21 Aug, 12 | by BMJ Group
My list of anaesthetists who are famous for the wrong reasons currently has two categories and four entries.
The first category, “Anaesthetists convicted of killing Michael Jackson,” would have just one entry and is something of a misnomer, since Conrad Murray wasn’t actually an anaesthetist, though the anaesthetic propofol was very much involved.
The second category, “Anaesthetists who have broken records for research misconduct,” contains the other three: Scott Reuben (22 retractions), Joachim Boldt (89 retractions), and Yoshitaka Fujii (pushing 200 possible retractions).
Here, I ponder the question: why anaesthetists?
We’ll never know, of course. But here a few possibilities:
1. Swallows and summers
It may be that research misconduct is no more common in anaesthetists than in any other group. Anaesthesia is the largest single hospital specialty and so one is more likely to see an anaesthetist fall from grace than a surgeon or a paediatrician, all else being equal. Add to this the phenomenon whereby once something is noticed, people keep noticing it, even though its incidence hasn’t changed—aka the so-called “flesh-eating bug ‘epidemic’” of the early 1990s. (Against this hypothesis, I should point out that all else isn’t exactly equal; thus anaesthetists have fewer referrals to the GMC than surgeons, for example).
Stuff happens, and when it does we try to impose patterns on it even when events are unrelated.

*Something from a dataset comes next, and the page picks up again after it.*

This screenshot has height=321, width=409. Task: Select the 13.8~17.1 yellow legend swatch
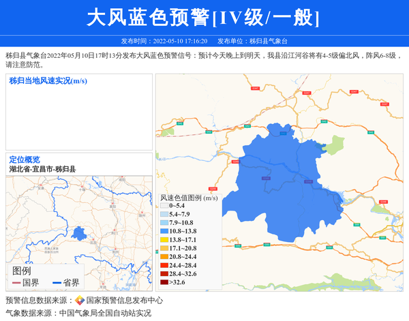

So while it’s feasible that our unfortunate cluster of anaesthetic miscreants does represent an increase over what might be expected, it may still be just a chance occurrence, albeit unlikely. Perhaps someone cleverer than me can estimate how unlikely.
3. Bad apples
It’s possible of course that anaesthetists are more likely than others to break the rules. This could be for several reasons: they might be that way inclined to start with; they might have more opportunity to fiddle the books because of the nature of anaesthesia (with the potential to generate lots of data over a relatively short time period) or of anaesthetic research (which historically has tended to attract fewer and smaller grants from major funding bodies than many other specialties and possibly, therefore, less scrutiny); or they might be less closely supervised within academic anaesthetic departments—which, historically, have tended to be smaller and less well supported within institutions than others. I have no evidence for or against any of these.
4. Better policing
The final possibility is that—whether or not misconduct is more common in anaesthesia—we might be better at spotting it than in other specialties. Again, I have no evidence for this, except to say that as far as I know, the collaboration between the editors-in-chief of first 18 (in the Boldt case) and then 23 (in the Fujii case) journals is unprecedented. Certainly, since Reuben’s downfall, a core group of anaesthetic journals has formed whose editors-in-chief regularly share concerns over possible cases of misconduct. Already, our collaboration has led to the exchange of useful information and detection of problems on submission, rather than once suspect work is published.
Will we see more? Almost certainly. And almost certainly across all specialties.
Why anaesthetists? Why not?
Competing interests and acknowledgements: I am editor-in-chief of Anaesthesia, and a co-signatory of the joint editor-in-chief letters to Boldt’s and Fujii’s institutions. I was a member of the Committee on Publication Ethics Council until earlier this year. I am grateful to my fellow editors for suggestions as to why our specialty has featured so prominently recently.
Steve Yentis is a consultant anaesthetist in London and editor-in-chief of Anaesthesia.